Since Occupy Wall Street began to ramp up after the infamous video of young women getting maced, now and then you’ll hear someone toss off a reference to Burning Man as a means of comparison. They’re both big, both progressive-ish, both, seemingly chaotic, and both theatrical; so it seems like a good comparison, right?
A video by Ian Mackenzie
Caveat Magister over at the Burning Blog, doesn’t think so. He’s apparently gotten so fed up with it, that he’s taken it upon himself to write an article about how the two events are fundamentally different.
Now, everyone is responsible for their own burn, so I’m not going to say that Caveat is wrong exactly. I disagree with him in some ways, sure, otherwise I wouldn’t be writing articles for Occupy Burners. The correctness of the matter I’ll leave for readers to decide. What I’m more interested in looking at is what exactly people mean when they compare the two.

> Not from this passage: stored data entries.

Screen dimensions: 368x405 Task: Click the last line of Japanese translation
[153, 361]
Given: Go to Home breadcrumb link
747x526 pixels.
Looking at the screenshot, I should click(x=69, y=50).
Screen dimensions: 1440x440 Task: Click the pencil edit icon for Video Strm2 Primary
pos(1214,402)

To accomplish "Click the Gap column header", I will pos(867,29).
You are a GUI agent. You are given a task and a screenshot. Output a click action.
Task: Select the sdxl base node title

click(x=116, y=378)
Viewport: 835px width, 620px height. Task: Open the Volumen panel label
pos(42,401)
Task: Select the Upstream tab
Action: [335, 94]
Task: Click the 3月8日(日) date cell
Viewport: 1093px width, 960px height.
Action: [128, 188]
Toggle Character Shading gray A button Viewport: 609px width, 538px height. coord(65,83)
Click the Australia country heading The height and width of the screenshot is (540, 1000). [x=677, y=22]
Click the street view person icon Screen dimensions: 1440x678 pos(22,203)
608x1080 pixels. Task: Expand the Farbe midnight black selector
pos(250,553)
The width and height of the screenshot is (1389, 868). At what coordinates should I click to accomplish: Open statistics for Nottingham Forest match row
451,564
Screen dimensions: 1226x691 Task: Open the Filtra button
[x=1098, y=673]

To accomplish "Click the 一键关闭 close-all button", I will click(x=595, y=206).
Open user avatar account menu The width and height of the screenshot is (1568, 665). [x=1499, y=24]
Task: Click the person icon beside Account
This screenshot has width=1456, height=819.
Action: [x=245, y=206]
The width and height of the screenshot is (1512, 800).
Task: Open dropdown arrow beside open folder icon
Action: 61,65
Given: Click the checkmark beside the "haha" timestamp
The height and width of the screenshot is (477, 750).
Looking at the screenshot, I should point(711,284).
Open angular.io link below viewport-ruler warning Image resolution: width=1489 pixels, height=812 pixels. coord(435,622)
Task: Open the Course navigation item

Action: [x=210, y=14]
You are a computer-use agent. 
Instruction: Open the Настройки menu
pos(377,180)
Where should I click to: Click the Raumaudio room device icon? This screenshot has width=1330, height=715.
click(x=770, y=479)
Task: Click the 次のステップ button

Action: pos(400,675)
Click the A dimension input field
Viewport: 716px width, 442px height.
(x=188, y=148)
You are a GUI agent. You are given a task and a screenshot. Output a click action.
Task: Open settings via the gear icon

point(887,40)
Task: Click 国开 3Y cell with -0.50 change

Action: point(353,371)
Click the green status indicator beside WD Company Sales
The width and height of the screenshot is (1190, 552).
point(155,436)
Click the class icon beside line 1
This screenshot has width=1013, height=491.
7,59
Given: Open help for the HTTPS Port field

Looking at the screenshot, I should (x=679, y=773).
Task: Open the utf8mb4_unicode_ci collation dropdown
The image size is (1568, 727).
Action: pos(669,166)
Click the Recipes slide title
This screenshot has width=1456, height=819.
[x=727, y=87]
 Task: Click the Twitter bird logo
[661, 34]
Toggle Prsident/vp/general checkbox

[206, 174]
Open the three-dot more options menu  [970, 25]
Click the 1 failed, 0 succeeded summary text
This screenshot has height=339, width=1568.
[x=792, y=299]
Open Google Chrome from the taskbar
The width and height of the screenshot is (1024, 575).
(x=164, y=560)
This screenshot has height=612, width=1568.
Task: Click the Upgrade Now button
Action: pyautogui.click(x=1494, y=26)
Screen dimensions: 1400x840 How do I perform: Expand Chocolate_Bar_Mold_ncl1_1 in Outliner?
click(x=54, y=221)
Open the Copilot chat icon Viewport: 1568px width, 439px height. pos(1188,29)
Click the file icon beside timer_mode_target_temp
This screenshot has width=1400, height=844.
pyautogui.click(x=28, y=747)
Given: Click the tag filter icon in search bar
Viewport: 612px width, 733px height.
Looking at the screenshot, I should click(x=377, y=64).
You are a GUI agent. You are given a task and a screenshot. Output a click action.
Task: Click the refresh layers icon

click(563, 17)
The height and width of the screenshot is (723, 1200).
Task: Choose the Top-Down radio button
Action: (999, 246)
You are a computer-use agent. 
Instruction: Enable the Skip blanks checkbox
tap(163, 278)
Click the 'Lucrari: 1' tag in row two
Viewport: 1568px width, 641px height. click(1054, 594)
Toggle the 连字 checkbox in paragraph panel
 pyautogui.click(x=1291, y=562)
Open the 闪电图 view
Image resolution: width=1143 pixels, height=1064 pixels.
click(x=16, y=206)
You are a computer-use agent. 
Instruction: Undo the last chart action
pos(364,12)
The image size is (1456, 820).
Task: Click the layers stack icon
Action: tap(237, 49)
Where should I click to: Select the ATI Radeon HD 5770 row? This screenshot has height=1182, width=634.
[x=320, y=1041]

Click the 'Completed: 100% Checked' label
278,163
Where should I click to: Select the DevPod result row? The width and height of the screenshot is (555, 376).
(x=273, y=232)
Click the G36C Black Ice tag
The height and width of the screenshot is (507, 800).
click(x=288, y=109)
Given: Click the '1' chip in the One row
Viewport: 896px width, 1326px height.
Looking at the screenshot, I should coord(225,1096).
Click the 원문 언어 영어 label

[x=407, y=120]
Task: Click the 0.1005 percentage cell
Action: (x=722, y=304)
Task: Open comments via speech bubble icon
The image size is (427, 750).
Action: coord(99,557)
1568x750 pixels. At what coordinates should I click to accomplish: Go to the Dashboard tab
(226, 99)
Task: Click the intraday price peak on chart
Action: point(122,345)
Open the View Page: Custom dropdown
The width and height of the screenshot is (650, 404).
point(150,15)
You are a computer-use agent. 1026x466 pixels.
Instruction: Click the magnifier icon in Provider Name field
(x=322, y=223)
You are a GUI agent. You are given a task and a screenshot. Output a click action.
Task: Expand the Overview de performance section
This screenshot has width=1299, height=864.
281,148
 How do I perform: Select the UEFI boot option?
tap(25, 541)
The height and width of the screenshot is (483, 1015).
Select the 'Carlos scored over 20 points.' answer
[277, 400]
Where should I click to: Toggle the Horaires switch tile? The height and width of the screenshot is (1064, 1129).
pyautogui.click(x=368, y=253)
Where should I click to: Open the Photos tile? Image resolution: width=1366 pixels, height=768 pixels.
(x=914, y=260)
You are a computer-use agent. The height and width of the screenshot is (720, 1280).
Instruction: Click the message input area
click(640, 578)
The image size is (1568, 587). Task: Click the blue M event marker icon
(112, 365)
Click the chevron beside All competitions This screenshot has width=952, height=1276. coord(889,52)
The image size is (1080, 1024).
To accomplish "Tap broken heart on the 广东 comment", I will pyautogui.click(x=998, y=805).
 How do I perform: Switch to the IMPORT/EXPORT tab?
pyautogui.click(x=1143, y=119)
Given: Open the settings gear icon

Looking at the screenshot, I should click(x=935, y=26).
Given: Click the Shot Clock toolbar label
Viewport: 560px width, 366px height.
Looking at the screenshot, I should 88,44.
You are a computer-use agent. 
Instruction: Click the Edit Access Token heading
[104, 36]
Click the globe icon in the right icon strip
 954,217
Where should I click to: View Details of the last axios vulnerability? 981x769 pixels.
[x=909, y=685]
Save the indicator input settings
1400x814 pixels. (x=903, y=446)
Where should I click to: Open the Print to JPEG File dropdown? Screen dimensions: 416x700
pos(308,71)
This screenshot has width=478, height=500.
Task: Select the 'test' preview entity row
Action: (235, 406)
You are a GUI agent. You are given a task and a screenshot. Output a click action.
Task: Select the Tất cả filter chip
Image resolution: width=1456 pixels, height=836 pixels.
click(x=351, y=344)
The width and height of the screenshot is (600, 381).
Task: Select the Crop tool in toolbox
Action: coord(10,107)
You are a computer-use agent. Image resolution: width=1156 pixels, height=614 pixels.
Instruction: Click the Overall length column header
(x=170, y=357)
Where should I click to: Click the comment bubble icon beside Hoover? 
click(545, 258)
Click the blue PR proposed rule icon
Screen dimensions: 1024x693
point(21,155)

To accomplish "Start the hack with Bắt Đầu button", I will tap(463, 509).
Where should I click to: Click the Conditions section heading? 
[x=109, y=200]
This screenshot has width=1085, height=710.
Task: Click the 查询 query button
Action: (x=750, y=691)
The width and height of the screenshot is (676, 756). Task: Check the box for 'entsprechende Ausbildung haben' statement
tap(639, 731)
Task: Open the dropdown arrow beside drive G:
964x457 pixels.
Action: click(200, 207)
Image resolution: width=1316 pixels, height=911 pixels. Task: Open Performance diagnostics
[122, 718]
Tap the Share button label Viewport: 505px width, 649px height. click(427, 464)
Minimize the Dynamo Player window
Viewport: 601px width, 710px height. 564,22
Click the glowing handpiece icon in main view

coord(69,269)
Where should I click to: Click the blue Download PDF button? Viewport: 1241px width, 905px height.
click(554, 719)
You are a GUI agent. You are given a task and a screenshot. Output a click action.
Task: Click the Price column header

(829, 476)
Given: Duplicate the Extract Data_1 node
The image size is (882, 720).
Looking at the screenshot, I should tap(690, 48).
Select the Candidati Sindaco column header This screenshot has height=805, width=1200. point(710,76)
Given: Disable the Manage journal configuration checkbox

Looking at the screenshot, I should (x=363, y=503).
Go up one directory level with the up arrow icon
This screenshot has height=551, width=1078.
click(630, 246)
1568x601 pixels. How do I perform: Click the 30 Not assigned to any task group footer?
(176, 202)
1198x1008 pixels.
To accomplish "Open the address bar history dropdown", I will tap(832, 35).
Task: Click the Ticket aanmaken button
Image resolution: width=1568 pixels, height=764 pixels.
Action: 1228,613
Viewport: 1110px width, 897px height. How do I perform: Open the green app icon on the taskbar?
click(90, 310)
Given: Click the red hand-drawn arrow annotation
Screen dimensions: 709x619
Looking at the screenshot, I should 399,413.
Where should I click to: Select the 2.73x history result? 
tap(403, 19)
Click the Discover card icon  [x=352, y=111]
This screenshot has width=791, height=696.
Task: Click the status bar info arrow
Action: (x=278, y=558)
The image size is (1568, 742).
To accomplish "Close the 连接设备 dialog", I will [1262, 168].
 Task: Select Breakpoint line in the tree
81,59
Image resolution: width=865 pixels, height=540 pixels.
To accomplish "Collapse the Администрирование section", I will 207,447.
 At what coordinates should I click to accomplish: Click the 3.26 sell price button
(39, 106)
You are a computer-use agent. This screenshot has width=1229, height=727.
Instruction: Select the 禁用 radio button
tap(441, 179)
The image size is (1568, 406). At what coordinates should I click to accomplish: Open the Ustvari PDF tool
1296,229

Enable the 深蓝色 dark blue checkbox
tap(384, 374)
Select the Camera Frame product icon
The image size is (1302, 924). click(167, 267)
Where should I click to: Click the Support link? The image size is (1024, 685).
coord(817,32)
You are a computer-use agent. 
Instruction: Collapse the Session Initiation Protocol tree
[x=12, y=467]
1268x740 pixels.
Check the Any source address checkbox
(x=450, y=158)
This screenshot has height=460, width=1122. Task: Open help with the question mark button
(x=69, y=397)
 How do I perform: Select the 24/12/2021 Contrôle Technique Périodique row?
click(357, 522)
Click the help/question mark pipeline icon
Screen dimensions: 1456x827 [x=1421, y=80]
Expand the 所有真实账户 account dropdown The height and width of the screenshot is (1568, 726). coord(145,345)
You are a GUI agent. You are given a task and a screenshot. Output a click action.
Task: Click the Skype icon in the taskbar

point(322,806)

Right off the bat, I’m going to admit that he’s right in as much as OWS and Burning Man are not the same. But at a certain level, the similarities are striking. He said in his article, “Occupy Wall Street is certainly an experiment in socially relevant communal living that involves camping and picking up after yourselves.”
That is true yes, but it’s more than that as well. Those exist all over the country and are mostly self-congratulatory and never amount to much more than a way for entitled left-leaning teenagers to feel good about themselves. In order for it to mean something there has to be organization.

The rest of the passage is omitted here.